### Short problem A
Copy out the entries below word for word, from the first line of the entries up to and including the line containing "[x=264, y=298]", and nothing else.

### Selected extract
“The prospect of domination by the nation’s scholars by Federal employment, project allocations, and the power of money is ever present — and is gravely to be regarded” warned President Eisenhower in his farewell address. The President’s warning against the consequences of institutionalized government funded research is often lost among his grander criticism of a military industrial complex. But, as prescient as Eisenhower was, even he might be awed by the gargantuan flows of money from the Department of Defense into the “independent” research community. Since Eisenhower’s time, this system has grown immensely. The Pentagon now provides hundreds of millions in funding to think tanks every year, and those think tanks in turn promote the Pentagon’s narrative, pushing Congress and the President to perpetuate Pentagon spending. This creates a dangerous echo-chamber in the ideas industry that steers foreign policy debates to one solution: military might.
The close working relationship of RAND Corporation and the Pentagon — so close that RAND is known in DC circles as “Pentagon’s think tank” — exemplifies the fine-tuned system that works in tandem with the military industrial complex. As a public policy research organization, it receives far more funding for its research from the Department of Defense and other US security agencies than other organizations, by a long shot. In the most recent Foreign Influence Transparency Initiative report at the Center for International Policy, where I work, we tracked $1.078 billion of funding donated by defense contractors and US government agencies to the top 50 think tanks in the US from 2014-2019. RAND received a staggering 95% of this total — or $1.029 billion. Most of the money entering RAND is from four US government sources: the Office of the US Secretary of Defense and other national security agencies ($391 million), the US Air Force ($281 million), the US Army ($246 million), and the Department of Homeland Security ($110 million).
Defense funding allows RAND to be one of the most active and influential think tanks in America. RAND experts produce hundreds of reports a year and their analyses are widely considered amongst the most thorough and objective in the field. Their experts also regularly testify at US Congressional hearings to offer analysis on current issues and policy recommendations. During the 2014-2019 period we tracked, experts from RAND testified 129 times. Crucially, while each of these testimonies and the research behind them might be beyond reproach, nearly all share an implicit or explicit recommendation: more Pentagon spending.

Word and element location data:
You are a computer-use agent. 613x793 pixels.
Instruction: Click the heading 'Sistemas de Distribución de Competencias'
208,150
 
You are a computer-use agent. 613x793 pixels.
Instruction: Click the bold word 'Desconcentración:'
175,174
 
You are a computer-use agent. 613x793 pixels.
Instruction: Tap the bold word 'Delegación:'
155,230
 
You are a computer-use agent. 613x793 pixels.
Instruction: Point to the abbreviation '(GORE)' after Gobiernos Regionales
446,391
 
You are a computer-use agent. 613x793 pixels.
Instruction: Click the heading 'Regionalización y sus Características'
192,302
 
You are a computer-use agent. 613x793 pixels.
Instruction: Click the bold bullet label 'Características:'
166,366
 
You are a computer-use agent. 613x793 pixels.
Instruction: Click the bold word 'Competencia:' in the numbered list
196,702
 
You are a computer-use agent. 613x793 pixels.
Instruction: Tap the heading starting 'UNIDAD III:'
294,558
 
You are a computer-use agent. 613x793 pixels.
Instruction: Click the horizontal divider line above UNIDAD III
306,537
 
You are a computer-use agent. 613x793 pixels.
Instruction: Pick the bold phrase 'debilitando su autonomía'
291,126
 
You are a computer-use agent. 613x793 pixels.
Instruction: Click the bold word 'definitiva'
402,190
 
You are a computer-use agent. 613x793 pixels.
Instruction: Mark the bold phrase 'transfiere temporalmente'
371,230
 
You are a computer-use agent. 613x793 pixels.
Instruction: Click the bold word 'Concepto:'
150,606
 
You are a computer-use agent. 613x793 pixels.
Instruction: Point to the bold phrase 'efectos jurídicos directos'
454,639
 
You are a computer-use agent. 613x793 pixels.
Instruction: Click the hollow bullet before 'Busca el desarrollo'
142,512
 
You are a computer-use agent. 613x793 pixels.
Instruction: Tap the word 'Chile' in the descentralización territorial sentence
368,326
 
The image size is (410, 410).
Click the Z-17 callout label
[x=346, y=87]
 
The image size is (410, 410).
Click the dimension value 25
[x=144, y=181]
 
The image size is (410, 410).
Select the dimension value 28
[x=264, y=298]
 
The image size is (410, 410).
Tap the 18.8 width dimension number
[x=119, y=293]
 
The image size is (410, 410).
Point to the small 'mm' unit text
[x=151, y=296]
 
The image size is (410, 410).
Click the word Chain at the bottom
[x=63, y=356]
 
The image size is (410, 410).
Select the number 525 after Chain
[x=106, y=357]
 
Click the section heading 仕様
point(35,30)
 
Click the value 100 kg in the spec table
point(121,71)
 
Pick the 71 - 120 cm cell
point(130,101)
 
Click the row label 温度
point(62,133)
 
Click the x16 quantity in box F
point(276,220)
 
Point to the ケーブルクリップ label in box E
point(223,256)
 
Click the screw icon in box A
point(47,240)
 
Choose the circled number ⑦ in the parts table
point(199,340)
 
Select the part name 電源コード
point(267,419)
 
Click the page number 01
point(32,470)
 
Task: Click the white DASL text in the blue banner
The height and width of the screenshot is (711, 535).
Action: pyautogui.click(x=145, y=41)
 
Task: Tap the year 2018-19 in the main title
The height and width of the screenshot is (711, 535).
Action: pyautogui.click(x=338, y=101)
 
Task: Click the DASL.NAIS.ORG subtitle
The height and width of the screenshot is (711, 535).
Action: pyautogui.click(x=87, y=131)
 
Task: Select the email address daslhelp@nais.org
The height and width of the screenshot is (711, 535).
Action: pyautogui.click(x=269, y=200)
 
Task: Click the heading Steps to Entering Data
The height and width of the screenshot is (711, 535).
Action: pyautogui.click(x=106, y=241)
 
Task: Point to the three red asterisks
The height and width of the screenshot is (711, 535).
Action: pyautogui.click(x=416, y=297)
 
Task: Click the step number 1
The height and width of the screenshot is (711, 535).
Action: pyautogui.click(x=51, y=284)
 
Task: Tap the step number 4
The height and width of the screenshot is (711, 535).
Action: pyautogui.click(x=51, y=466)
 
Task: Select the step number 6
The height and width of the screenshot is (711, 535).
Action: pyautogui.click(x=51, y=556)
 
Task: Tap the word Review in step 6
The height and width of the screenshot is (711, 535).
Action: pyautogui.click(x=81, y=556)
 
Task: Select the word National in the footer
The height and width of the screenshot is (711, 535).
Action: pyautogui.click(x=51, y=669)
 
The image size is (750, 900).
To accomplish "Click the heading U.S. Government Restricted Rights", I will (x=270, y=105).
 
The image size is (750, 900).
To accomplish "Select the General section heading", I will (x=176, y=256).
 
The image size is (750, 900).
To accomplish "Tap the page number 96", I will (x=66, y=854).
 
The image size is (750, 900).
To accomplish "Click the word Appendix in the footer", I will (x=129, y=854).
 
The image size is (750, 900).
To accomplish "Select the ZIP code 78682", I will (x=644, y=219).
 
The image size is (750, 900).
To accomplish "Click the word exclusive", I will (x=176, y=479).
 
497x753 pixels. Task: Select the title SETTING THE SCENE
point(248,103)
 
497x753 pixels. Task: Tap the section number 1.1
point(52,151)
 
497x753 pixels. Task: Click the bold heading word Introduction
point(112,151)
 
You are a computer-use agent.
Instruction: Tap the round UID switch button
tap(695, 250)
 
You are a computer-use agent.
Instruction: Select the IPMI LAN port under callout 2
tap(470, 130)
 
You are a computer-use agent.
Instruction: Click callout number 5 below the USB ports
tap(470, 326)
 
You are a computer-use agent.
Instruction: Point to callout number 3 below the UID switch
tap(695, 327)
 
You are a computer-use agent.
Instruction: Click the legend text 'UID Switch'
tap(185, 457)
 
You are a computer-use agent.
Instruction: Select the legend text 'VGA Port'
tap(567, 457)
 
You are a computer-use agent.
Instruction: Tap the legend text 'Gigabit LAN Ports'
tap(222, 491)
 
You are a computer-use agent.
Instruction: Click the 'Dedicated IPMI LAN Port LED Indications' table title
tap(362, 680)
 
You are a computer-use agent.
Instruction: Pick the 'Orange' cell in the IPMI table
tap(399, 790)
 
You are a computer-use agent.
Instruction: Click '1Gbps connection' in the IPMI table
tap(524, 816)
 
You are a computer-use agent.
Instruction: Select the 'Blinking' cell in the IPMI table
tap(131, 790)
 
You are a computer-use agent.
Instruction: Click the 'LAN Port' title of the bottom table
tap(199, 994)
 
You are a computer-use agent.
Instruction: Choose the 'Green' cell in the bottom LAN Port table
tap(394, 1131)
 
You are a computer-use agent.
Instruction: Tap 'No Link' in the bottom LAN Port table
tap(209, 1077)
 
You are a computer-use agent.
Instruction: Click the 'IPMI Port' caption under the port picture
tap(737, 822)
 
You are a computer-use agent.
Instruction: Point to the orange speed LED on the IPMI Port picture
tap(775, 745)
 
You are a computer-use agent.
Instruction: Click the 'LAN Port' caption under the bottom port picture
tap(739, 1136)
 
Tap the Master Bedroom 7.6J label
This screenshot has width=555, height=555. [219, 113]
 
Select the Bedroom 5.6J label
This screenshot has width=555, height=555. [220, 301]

### Short problem B
Answer these questions about the piece on Pentagon funding of think tanks:
(i) Which president warned of domination of the nation's scholars in his farewell address?
(ii) How much of the tracked funding did RAND receive from 2014 to 2019, in dollars and as a share of the total?
(iii) How many times did RAND experts testify during the 2014-2019 period?

### Written solution A
You are a computer-use agent. 613x793 pixels.
Instruction: Click the heading 'Sistemas de Distribución de Competencias'
208,150
 
You are a computer-use agent. 613x793 pixels.
Instruction: Click the bold word 'Desconcentración:'
175,174
 
You are a computer-use agent. 613x793 pixels.
Instruction: Tap the bold word 'Delegación:'
155,230
 
You are a computer-use agent. 613x793 pixels.
Instruction: Point to the abbreviation '(GORE)' after Gobiernos Regionales
446,391
 
You are a computer-use agent. 613x793 pixels.
Instruction: Click the heading 'Regionalización y sus Características'
192,302
 
You are a computer-use agent. 613x793 pixels.
Instruction: Click the bold bullet label 'Características:'
166,366
 
You are a computer-use agent. 613x793 pixels.
Instruction: Click the bold word 'Competencia:' in the numbered list
196,702
 
You are a computer-use agent. 613x793 pixels.
Instruction: Tap the heading starting 'UNIDAD III:'
294,558
 
You are a computer-use agent. 613x793 pixels.
Instruction: Click the horizontal divider line above UNIDAD III
306,537
 
You are a computer-use agent. 613x793 pixels.
Instruction: Pick the bold phrase 'debilitando su autonomía'
291,126
 
You are a computer-use agent. 613x793 pixels.
Instruction: Click the bold word 'definitiva'
402,190
 
You are a computer-use agent. 613x793 pixels.
Instruction: Mark the bold phrase 'transfiere temporalmente'
371,230
 
You are a computer-use agent. 613x793 pixels.
Instruction: Click the bold word 'Concepto:'
150,606
 
You are a computer-use agent. 613x793 pixels.
Instruction: Point to the bold phrase 'efectos jurídicos directos'
454,639
 
You are a computer-use agent. 613x793 pixels.
Instruction: Click the hollow bullet before 'Busca el desarrollo'
142,512
 
You are a computer-use agent. 613x793 pixels.
Instruction: Tap the word 'Chile' in the descentralización territorial sentence
368,326
 
The image size is (410, 410).
Click the Z-17 callout label
[x=346, y=87]
 
The image size is (410, 410).
Click the dimension value 25
[x=144, y=181]
 
The image size is (410, 410).
Select the dimension value 28
[x=264, y=298]

### Written solution B
(i) President Eisenhower
(ii) $1.029 billion, or 95% of the total
(iii) 129 times